Well, Mr. Tanner was conspicuously absent, so Ezra decided he would do the reckoning in his stead. Vin would have wanted that, Ezra figured, and he didn't want to disappoint the tracker. But... what was he going to reckon? Ezra couldn't remember... oh, wait.
He and Mother were leaving a hotel in New Orleans, and his mother had sent him down to pay the hotel bill - the 'reckoning' as the hotel proprietor, Mr. Delancey, called it.
"Have you paid your reckoning with Mr. Delancey, Ezra?" his mother asked impatiently.
"Yes, Mother," Ezra said, handing over her purse.
"Did you bargain with him? You know the man is fond of charging extra for certain amenities."
"No, Mother." His mother's stern gaze took in all of Ezra and his failings, and she shook her head in sorrow.
"Ezra, what have I told you about bargaining? Do you think money grows on trees? Of course it does not, my darling son! You must hunt it, Ezra, and guard it closely. Seeing you part with your money so foolishly, it brings pain to my heart, it really does..."
"I'm sorry, Mother."
J.D. looked over at Ezra, terrified by the other man's delirious mumbling. "Ezra?" he tried tentatively. "Ezra, you with me?"
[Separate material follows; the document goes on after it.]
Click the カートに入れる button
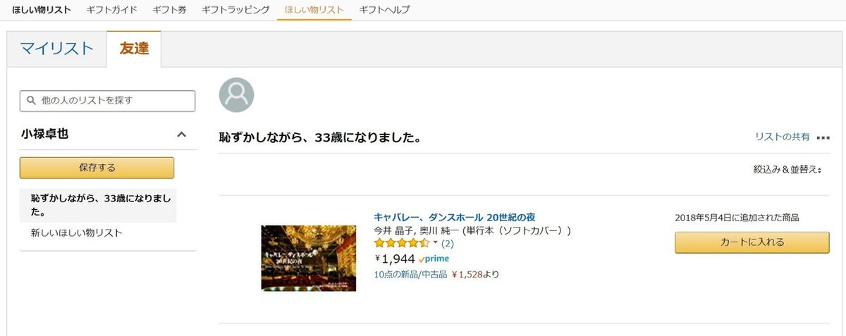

"Of course I am, Mother. Never draw to an inside straight - you've told me that millions of times." Ezra's voice was petulant and childlike, and J.D. swallowed the knot of fear sticking in his throat.
CHAPTER TWO
The day slogged past, time slowed down to frozen-molasses-going-uphill speed. Heat pulled on horses and people alike, the movements of both creatures seeming to drag out in slow motion. One man, heat-addled, stumbled down the street and collapsed in the saloon from heat exhaustion, inches away from the whiskey he'd felt sure would save him. Nathan had gotten Buck to carry the man to his clinic along with Josiah, who'd overheard the man's sun -struck ramblings and had gotten curious.
Which left Vin and Chris to hide in the shade of the saloon. The former sat unconcernedly in a far corner, vigilant yet not seeming so, as did the latter, except that Larabee's capable fingers shuffled anxiously through a deck of cards. Tanner raised a casual eyebrow and asked, "Somethin' buggin' you, pard?"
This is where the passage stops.